UNTHINKABLE 

27 May - 13 June 2015

Opening Night | Thursday 28 May 6-8pm

Rachael Haynes

Without Pollock’s painting hers is unthinkable.

(E.C. Goosen, ‘Helen Frankenthaler’ Art International 5, No. 8, 20 October 1961, p.78)

Rachael Haynes’ contemporary feminist art practice brings together performance, drawing and installation with pedagogic, curatorial and collaborative strategies. Unthinkable is a new installation that incorporates fabric works and a lecture performance video to pursue a subjective engagement with feminist histories. The works perform a playful mixing of language codes and systems – drawn from art criticism, the histories of abstraction and conceptual art, literature and philosophy – and enacts a gendered redrawing and (re)performing of these texts.
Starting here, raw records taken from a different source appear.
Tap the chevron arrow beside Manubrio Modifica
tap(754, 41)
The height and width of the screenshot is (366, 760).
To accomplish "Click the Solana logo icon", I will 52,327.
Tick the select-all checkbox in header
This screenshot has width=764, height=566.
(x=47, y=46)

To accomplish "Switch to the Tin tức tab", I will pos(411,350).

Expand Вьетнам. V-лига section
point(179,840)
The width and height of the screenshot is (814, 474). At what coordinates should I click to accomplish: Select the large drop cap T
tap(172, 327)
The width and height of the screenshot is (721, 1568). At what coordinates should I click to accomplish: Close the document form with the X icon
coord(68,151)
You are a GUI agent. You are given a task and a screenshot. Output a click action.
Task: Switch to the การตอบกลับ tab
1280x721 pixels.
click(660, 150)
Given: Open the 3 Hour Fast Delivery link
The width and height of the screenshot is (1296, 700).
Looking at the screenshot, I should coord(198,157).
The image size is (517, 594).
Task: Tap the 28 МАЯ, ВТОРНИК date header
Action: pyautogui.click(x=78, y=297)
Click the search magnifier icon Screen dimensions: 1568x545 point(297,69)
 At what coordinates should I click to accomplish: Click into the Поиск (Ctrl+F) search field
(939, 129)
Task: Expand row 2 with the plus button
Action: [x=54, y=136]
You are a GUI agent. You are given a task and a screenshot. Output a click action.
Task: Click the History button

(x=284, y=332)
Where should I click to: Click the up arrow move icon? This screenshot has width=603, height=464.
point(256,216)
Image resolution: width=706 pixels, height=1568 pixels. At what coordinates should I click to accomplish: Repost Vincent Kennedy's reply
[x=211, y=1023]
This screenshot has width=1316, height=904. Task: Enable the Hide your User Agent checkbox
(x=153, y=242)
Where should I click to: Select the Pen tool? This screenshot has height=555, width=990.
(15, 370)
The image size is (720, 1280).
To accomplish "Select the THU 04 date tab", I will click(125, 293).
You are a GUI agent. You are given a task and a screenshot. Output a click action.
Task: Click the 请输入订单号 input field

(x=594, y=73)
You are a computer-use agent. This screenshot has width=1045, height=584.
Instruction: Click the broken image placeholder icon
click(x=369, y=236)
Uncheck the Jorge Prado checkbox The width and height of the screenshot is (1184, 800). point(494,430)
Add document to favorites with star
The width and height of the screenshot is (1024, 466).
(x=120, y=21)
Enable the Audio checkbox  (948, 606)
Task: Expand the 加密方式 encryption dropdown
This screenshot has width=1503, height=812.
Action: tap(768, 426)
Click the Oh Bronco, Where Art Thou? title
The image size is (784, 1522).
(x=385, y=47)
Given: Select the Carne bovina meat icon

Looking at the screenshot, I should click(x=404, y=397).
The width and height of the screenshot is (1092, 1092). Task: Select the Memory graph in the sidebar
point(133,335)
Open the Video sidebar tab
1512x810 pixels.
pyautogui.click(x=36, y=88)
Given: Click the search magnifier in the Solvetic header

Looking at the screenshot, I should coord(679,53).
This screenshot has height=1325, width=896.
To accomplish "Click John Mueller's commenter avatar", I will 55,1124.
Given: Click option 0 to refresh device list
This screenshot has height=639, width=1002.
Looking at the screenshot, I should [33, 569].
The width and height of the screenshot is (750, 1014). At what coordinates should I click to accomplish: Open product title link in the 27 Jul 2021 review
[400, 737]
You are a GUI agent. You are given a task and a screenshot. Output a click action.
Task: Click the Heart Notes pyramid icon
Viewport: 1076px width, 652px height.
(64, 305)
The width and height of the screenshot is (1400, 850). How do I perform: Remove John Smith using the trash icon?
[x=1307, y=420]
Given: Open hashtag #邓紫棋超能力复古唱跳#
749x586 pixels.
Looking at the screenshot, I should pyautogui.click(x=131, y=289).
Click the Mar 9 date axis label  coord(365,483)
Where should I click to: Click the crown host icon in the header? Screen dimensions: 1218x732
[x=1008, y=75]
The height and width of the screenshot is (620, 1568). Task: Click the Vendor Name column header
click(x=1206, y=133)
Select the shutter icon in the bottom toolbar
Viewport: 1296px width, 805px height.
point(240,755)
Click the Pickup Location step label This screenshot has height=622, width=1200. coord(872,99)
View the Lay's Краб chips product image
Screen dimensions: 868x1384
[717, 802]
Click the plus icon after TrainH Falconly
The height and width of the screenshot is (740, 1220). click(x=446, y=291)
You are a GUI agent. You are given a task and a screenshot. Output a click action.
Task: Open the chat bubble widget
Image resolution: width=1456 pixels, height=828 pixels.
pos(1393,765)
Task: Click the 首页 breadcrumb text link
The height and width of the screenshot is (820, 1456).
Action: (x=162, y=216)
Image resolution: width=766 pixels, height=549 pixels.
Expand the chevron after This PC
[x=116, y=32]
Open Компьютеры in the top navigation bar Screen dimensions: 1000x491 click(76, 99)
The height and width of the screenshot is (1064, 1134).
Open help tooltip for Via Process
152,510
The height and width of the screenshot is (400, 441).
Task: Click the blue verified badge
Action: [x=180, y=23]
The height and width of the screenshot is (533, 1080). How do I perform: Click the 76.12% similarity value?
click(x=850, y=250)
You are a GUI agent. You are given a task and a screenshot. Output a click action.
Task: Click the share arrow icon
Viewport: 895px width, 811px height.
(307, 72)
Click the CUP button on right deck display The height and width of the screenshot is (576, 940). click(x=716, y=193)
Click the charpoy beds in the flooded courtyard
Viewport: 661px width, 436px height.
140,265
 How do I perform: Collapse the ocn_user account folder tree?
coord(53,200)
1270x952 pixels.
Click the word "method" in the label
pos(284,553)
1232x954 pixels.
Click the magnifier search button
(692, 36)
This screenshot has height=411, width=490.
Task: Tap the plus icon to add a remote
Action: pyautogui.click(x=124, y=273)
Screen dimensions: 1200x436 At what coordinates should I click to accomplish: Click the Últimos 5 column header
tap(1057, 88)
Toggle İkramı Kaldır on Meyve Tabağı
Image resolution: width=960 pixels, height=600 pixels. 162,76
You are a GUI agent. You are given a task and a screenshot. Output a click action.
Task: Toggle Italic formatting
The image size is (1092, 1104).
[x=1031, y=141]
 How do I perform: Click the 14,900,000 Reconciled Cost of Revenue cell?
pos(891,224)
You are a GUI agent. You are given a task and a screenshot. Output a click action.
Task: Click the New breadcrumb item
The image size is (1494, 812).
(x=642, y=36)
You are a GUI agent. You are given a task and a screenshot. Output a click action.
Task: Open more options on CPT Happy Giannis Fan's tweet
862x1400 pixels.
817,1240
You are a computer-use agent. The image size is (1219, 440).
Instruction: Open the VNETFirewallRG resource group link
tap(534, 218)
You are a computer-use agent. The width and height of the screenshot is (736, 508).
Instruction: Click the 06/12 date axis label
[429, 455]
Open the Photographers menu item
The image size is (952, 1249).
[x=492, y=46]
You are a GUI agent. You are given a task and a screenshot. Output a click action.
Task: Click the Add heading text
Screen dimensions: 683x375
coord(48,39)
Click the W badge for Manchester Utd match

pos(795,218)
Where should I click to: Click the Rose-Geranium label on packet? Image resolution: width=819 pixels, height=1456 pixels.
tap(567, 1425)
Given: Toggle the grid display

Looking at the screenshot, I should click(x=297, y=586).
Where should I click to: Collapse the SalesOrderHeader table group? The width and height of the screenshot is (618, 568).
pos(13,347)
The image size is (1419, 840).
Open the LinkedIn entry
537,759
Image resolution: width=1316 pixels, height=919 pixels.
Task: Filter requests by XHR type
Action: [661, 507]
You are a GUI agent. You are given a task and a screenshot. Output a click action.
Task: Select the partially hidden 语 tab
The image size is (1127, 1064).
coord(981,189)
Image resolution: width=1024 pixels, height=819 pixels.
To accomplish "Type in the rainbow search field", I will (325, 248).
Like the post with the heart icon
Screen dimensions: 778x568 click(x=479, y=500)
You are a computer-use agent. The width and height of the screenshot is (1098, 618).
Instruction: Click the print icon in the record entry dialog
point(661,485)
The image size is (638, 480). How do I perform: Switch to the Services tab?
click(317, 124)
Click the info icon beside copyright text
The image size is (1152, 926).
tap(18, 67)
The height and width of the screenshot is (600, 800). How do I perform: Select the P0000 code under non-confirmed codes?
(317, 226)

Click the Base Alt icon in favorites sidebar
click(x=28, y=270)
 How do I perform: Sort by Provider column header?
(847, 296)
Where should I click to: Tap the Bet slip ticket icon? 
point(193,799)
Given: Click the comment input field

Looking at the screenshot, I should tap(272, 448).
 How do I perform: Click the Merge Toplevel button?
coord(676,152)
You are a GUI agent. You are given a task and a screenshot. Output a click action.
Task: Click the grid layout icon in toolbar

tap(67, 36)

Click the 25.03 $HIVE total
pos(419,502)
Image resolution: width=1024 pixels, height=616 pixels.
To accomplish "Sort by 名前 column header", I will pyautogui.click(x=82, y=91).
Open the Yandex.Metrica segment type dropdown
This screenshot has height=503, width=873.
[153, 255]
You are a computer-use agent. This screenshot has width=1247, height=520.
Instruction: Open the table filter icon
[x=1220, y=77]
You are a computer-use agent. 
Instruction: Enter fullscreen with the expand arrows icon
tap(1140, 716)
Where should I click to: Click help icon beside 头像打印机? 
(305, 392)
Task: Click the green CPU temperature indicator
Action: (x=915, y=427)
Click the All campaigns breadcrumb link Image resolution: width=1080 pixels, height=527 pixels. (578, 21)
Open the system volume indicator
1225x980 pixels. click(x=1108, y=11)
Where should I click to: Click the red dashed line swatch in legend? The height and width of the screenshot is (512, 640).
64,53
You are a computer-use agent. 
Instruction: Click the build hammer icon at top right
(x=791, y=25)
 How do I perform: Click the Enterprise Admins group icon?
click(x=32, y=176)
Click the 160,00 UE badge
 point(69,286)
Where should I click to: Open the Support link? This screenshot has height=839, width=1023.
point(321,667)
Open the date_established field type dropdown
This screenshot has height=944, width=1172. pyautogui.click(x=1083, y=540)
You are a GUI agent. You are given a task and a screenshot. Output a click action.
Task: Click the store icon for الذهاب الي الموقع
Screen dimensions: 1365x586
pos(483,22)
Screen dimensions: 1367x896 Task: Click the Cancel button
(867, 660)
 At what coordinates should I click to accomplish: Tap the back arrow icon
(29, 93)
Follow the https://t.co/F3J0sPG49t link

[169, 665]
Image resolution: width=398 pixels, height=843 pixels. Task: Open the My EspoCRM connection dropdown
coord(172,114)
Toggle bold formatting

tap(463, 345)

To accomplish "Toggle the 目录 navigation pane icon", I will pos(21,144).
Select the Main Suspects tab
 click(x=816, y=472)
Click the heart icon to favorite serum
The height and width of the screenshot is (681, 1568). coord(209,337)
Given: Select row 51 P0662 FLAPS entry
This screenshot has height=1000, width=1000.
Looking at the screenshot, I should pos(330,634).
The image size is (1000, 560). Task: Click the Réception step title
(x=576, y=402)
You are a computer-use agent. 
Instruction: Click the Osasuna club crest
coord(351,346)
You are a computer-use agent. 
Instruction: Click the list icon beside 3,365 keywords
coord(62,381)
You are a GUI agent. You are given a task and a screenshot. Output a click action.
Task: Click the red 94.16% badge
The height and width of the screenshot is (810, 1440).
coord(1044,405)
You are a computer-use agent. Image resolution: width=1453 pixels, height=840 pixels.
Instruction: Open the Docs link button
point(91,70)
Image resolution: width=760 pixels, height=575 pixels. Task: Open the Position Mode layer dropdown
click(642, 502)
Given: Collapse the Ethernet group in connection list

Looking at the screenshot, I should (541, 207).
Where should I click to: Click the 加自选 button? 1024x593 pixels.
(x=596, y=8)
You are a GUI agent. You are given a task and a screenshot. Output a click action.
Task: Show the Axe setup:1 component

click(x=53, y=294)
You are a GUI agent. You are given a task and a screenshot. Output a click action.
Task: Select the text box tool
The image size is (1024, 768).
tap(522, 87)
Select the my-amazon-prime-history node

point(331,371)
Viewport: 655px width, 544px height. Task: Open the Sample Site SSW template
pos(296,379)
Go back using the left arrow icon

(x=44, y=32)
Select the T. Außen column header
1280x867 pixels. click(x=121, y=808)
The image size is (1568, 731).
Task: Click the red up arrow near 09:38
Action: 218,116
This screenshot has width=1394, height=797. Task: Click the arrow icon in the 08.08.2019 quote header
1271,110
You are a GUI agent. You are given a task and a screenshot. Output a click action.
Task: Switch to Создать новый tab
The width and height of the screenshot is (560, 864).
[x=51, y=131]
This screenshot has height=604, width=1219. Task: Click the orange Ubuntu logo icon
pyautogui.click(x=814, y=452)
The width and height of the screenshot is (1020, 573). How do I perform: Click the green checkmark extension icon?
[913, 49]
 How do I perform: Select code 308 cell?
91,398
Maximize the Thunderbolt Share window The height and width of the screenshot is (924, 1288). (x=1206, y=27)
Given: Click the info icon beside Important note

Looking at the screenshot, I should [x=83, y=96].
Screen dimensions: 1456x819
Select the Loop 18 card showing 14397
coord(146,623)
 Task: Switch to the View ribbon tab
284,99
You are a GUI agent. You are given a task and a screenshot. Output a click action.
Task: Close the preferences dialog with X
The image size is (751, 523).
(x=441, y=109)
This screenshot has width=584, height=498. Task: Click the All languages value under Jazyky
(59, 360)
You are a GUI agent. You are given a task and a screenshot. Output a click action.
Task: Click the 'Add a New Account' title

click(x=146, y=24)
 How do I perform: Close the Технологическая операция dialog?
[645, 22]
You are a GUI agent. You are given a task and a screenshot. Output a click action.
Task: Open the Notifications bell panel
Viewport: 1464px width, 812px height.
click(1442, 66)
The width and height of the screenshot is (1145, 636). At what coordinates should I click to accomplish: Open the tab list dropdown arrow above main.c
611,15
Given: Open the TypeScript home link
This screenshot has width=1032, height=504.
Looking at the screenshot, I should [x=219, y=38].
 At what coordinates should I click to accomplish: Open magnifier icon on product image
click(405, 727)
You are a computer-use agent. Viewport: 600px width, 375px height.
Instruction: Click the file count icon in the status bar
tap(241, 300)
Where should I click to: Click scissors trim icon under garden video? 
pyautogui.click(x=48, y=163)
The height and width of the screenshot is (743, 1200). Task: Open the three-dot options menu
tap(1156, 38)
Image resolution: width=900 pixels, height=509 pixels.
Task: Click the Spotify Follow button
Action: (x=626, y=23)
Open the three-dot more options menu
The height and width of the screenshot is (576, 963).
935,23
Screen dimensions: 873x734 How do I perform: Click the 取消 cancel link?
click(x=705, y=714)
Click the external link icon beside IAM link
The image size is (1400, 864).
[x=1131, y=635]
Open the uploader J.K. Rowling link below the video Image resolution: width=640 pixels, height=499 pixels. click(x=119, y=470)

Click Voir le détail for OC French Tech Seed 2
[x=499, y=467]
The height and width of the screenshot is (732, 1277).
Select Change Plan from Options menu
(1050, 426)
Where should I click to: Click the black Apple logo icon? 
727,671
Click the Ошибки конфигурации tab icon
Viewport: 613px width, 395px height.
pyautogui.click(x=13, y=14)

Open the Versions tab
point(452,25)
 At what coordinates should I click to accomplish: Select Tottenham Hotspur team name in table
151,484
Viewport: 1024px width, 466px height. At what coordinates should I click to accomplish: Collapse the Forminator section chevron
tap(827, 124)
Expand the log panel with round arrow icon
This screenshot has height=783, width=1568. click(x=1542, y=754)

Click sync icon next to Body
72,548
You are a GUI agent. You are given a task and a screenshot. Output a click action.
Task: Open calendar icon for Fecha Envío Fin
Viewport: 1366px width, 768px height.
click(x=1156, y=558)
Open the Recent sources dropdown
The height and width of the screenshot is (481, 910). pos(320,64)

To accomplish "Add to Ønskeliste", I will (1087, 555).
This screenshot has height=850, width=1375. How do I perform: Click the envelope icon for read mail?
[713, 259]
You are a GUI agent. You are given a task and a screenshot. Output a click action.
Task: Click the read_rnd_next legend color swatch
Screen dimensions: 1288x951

By engaging with pictorial, literary and vernacular quotations, Unthinkable replays and reveals the complexities of gender politics, representation and language.


IMAGES | Rachael Haynes Quickdraw (Unthinkable), digital video still, 2015.| Images courtesy of the artist. 



37 COUNTS

On the 16th June 2014, two months before my thirty-seventh birthday, I read an essay. The author was a well-known artist and feminist writer. She wrote a collection of essays in the 1990s addressing the works of a number of women artists, about which scholarship was scant. Her sister was also a well-respected feminist philosopher. I turned over the pages and listened to the constant rain falling. I was hiding under the blankets, reading. I had spent many content hours of my life here. The words were unsettling.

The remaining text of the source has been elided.